**WHAT THE EXERCISE ASKS:**
Write out the whole listing. Leave out nothing.

**DATA PROVIDED:**

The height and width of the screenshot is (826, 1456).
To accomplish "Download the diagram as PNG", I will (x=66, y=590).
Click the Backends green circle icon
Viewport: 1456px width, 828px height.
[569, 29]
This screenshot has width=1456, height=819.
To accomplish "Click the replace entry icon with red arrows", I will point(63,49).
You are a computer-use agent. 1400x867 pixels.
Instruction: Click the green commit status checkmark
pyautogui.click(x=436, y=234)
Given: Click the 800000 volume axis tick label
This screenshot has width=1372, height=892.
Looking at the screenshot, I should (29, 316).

**TASK RESPONSE:**
The height and width of the screenshot is (826, 1456).
To accomplish "Download the diagram as PNG", I will (x=66, y=590).
Click the Backends green circle icon
Viewport: 1456px width, 828px height.
[569, 29]
This screenshot has width=1456, height=819.
To accomplish "Click the replace entry icon with red arrows", I will point(63,49).
You are a computer-use agent. 1400x867 pixels.
Instruction: Click the green commit status checkmark
pyautogui.click(x=436, y=234)
Given: Click the 800000 volume axis tick label
This screenshot has width=1372, height=892.
Looking at the screenshot, I should (29, 316).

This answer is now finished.